→ ACTION ITEM
Go through the records and count every line that holds "icon". Only the number belongs in the reply.

*** Opening RECORDS TO USE ***

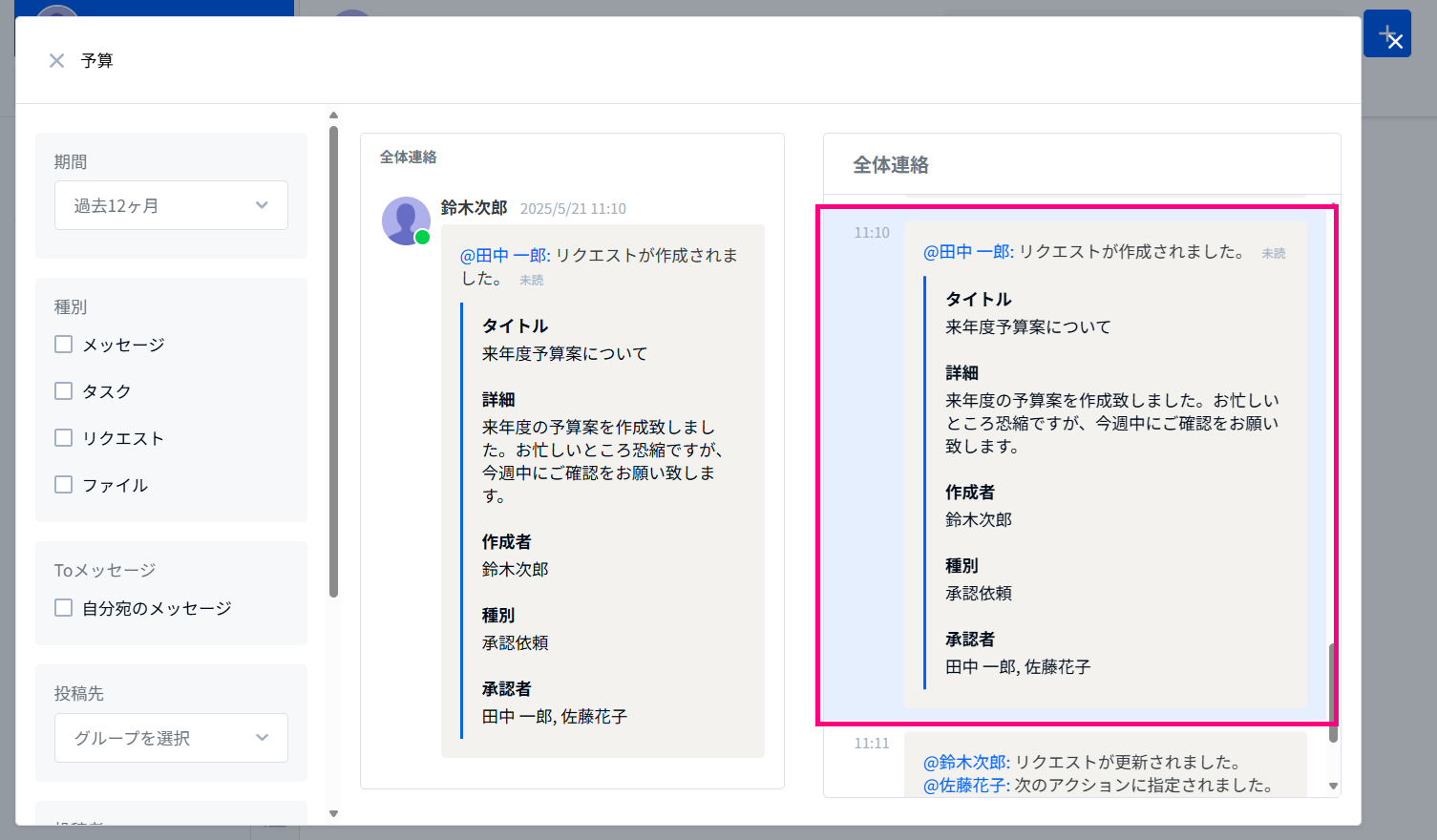This screenshot has width=1437, height=840.
Task: Check the タスク filter option
Action: coord(63,390)
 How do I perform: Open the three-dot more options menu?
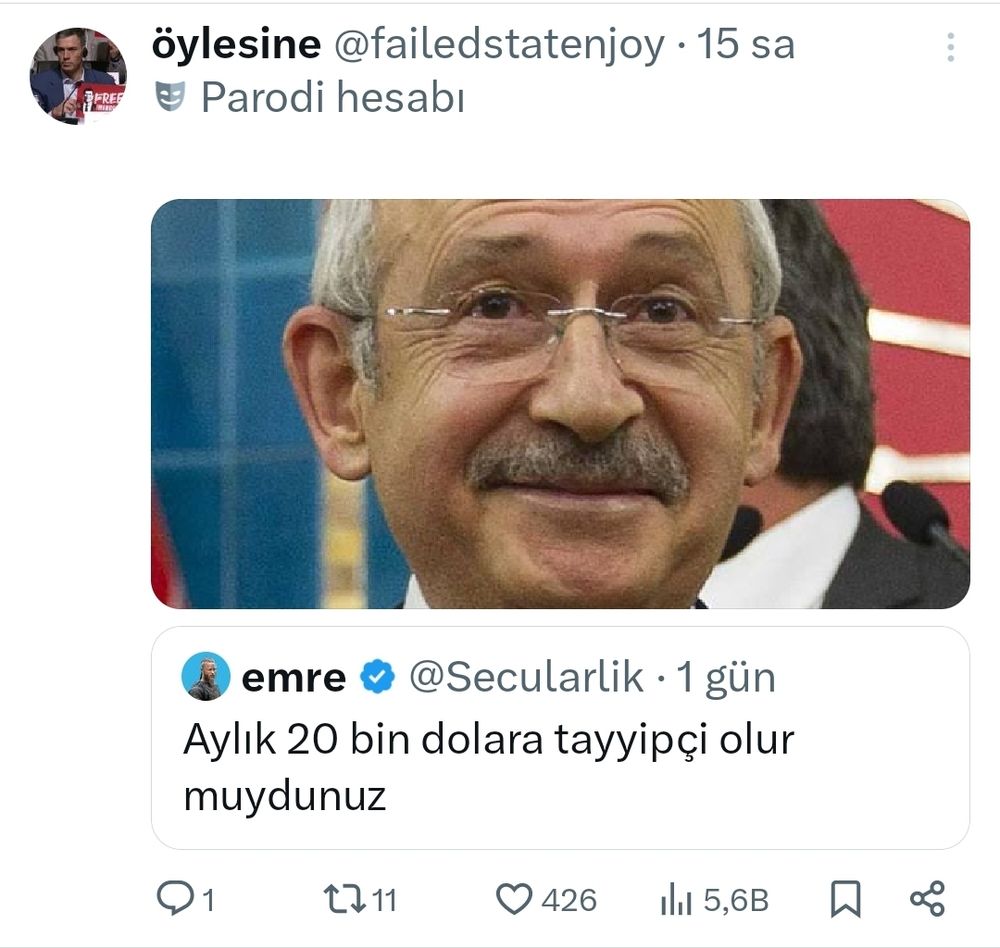(x=950, y=47)
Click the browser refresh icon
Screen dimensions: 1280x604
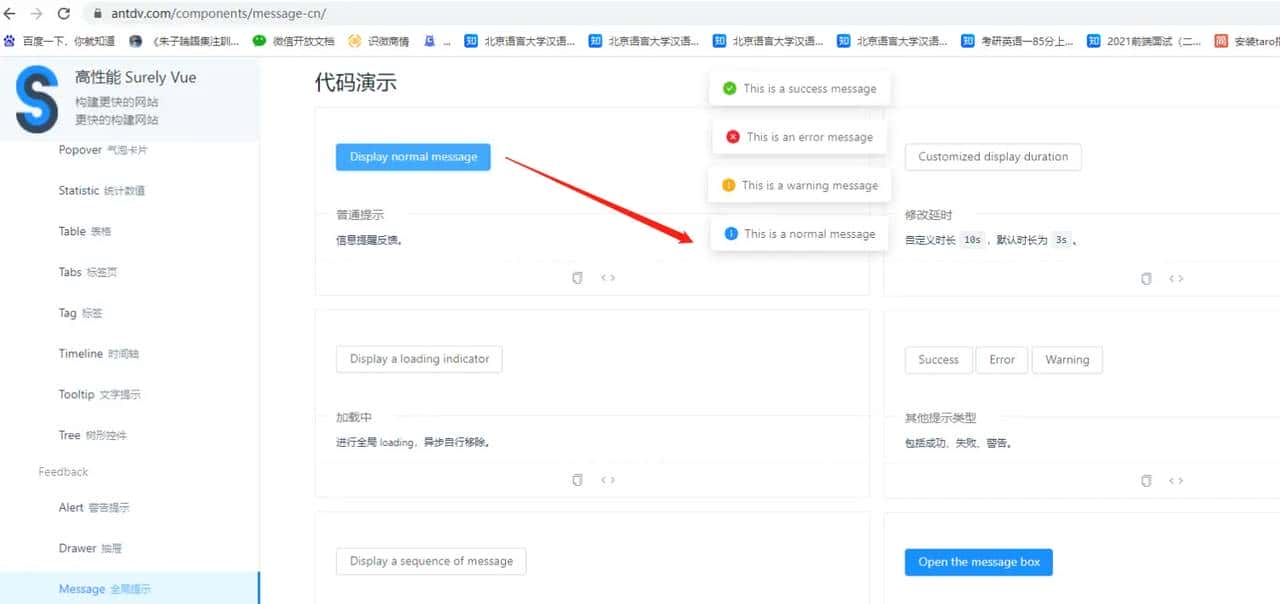coord(63,14)
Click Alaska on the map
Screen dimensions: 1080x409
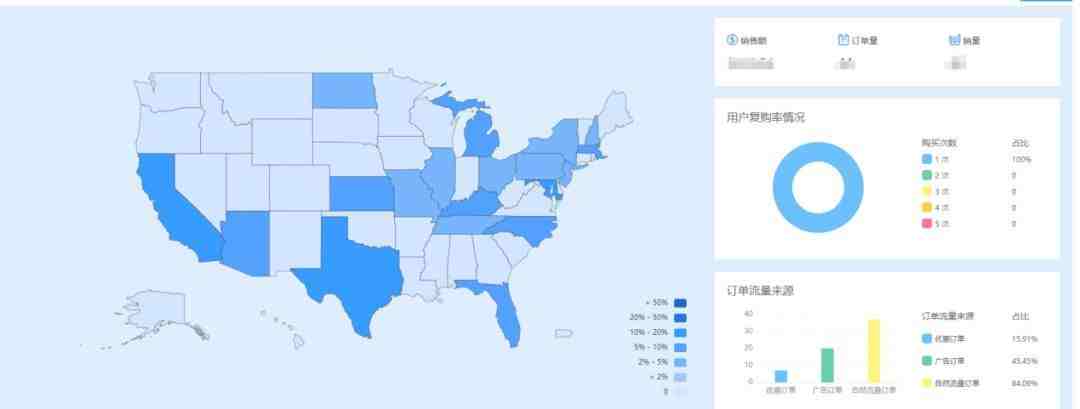point(158,313)
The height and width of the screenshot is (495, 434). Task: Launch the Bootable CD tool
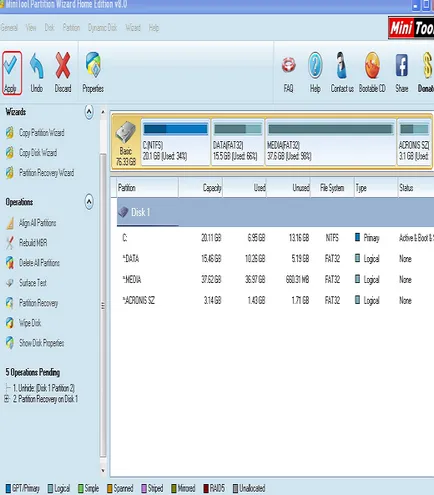coord(372,73)
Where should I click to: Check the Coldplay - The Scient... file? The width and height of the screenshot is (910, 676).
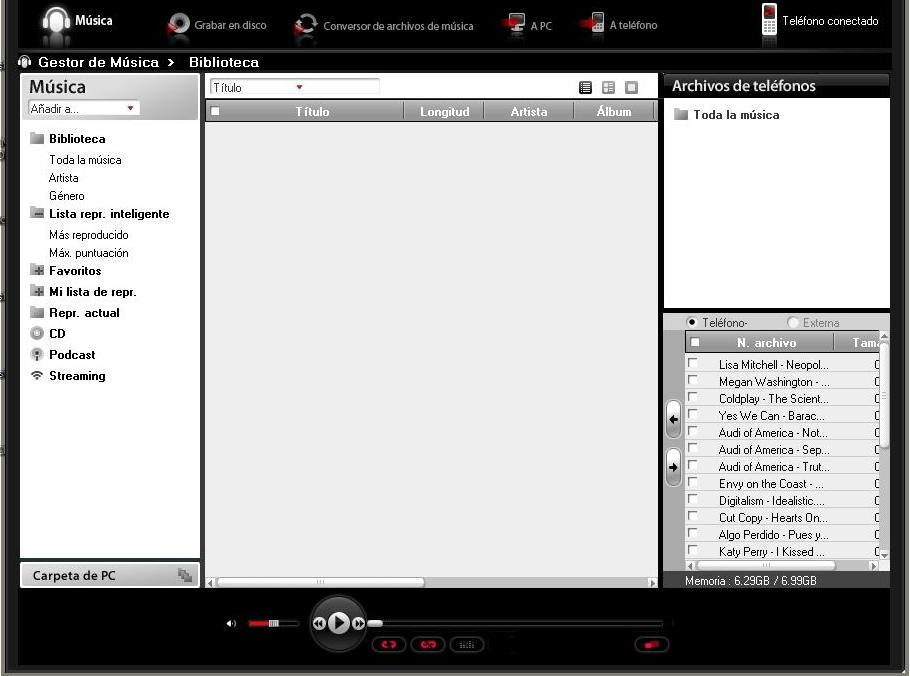(692, 397)
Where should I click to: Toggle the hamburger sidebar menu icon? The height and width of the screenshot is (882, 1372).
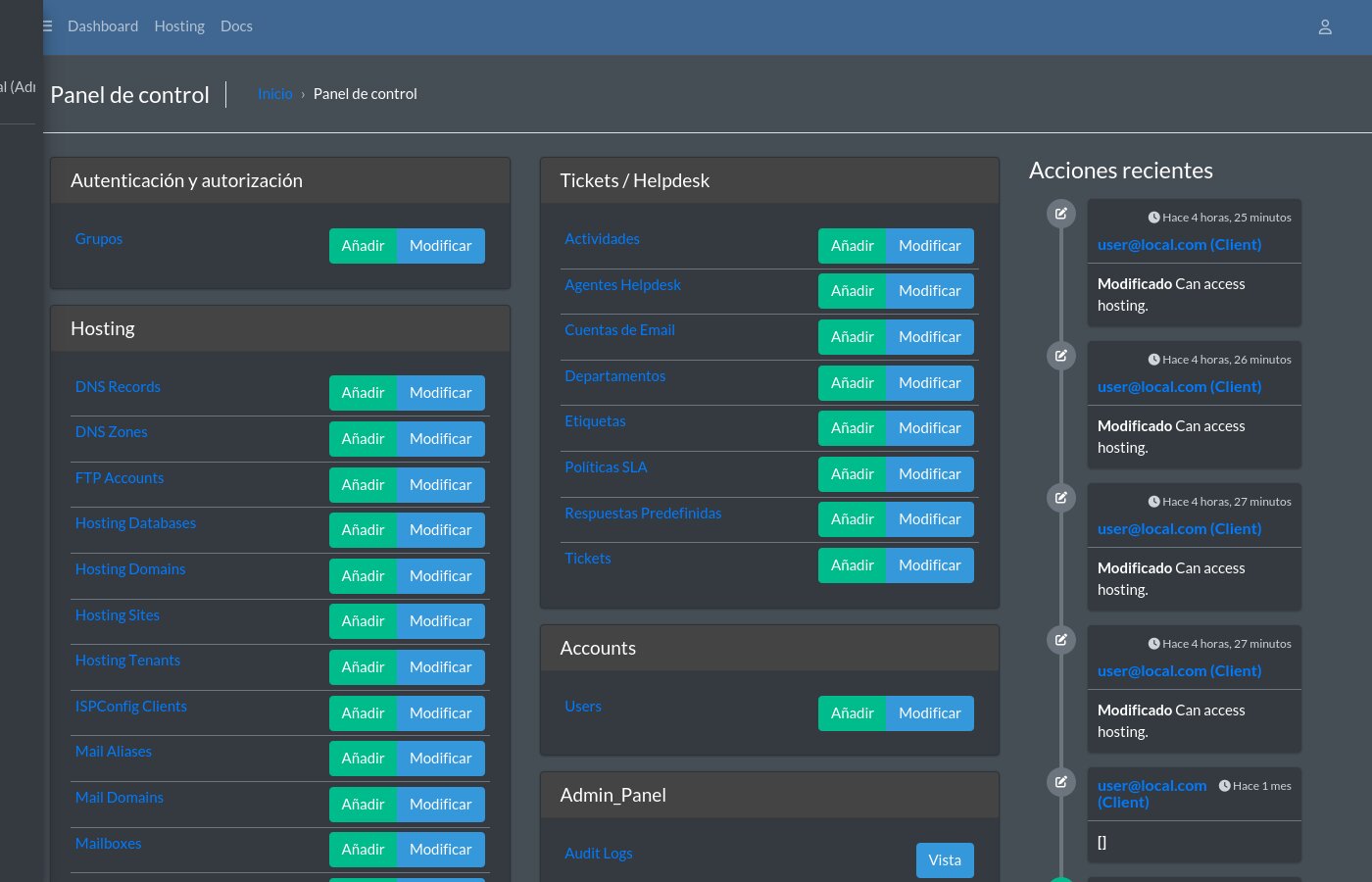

*** Closing RECORDS TO USE ***

→ ANSWER SECTION
2